Source passage —
╔══
International journalists, including the BBC, are blocked by Israel from entering Gaza independently, so it is difficult to verify the number of reported malnutrition deaths.

However, footage filmed by a local Palestinian journalist working for the BBC at al-Aqsa Martyrs hospital in the central city of Deir al-Balah showed the emaciated body of a man called Ahmed al-Hasanat, who doctors said had died from malnutrition on Tuesday.

Health officials said a 13-year-old boy, Abdul Hamid al-Ghalban, also died in the southern city of Khan Younis. Photos from AFP and Anadolu news agencies showed the teenager’s small body being prepared for burial at Nasser hospital and then carried in a white shroud.

Palestinian media meanwhile posted a video showing the body of a six-week-old boy, Yousef al-Safadi, who health officials said died at al-Shifa hospital in Gaza City due to malnutrition.
╚══
Provided records —
╔══
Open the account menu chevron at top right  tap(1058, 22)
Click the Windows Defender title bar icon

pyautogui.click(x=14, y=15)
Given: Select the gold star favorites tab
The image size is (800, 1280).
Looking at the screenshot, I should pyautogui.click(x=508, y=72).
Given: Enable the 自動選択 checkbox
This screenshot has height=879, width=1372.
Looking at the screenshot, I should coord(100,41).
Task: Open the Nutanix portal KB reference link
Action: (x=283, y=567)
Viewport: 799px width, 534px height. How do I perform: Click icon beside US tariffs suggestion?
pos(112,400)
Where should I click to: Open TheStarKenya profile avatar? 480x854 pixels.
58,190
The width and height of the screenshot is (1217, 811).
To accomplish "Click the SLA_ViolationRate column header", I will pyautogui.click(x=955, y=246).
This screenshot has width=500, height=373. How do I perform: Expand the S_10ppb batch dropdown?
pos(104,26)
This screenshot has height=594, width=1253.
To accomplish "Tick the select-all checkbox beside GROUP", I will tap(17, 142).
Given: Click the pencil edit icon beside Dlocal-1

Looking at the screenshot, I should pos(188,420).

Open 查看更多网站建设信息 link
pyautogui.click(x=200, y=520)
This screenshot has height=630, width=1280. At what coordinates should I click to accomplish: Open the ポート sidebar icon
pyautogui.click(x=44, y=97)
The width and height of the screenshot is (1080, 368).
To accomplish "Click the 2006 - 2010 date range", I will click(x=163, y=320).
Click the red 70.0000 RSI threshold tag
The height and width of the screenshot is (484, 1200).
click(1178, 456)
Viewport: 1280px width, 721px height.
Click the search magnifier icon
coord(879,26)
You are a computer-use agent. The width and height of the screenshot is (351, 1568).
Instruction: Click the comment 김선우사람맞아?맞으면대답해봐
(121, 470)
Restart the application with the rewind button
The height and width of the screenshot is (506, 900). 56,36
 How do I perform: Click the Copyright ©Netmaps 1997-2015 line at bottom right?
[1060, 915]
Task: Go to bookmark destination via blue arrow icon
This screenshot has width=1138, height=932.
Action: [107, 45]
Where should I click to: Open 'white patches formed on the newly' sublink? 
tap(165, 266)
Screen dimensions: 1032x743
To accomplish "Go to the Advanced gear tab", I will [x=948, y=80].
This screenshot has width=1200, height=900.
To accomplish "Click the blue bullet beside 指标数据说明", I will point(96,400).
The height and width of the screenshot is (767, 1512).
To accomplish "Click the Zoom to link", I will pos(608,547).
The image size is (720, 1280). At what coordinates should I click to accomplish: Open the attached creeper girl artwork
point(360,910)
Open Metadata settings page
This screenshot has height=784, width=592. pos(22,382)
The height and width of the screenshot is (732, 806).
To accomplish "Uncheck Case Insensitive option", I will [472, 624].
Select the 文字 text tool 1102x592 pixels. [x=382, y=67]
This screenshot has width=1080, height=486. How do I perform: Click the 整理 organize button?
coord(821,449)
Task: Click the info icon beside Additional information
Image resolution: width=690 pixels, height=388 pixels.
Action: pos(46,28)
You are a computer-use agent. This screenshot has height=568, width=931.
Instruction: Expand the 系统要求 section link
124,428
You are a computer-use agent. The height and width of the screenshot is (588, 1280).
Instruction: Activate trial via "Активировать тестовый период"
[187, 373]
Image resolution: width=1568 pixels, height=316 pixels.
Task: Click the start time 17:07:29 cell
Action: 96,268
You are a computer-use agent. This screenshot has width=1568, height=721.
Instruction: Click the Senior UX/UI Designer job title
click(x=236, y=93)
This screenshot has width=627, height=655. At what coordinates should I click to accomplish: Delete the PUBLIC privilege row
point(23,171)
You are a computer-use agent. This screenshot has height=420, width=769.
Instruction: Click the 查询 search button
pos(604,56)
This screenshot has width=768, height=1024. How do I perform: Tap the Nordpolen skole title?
╚══
Your instructions —
Please return the news passage on malnutrition deaths in Gaza in full, word for word. The material plays no part in what follows.

Solution to this exercise —
International journalists, including the BBC, are blocked by Israel from entering Gaza independently, so it is difficult to verify the number of reported malnutrition deaths.

However, footage filmed by a local Palestinian journalist working for the BBC at al-Aqsa Martyrs hospital in the central city of Deir al-Balah showed the emaciated body of a man called Ahmed al-Hasanat, who doctors said had died from malnutrition on Tuesday.

Health officials said a 13-year-old boy, Abdul Hamid al-Ghalban, also died in the southern city of Khan Younis. Photos from AFP and Anadolu news agencies showed the teenager’s small body being prepared for burial at Nasser hospital and then carried in a white shroud.

Palestinian media meanwhile posted a video showing the body of a six-week-old boy, Yousef al-Safadi, who health officials said died at al-Shifa hospital in Gaza City due to malnutrition.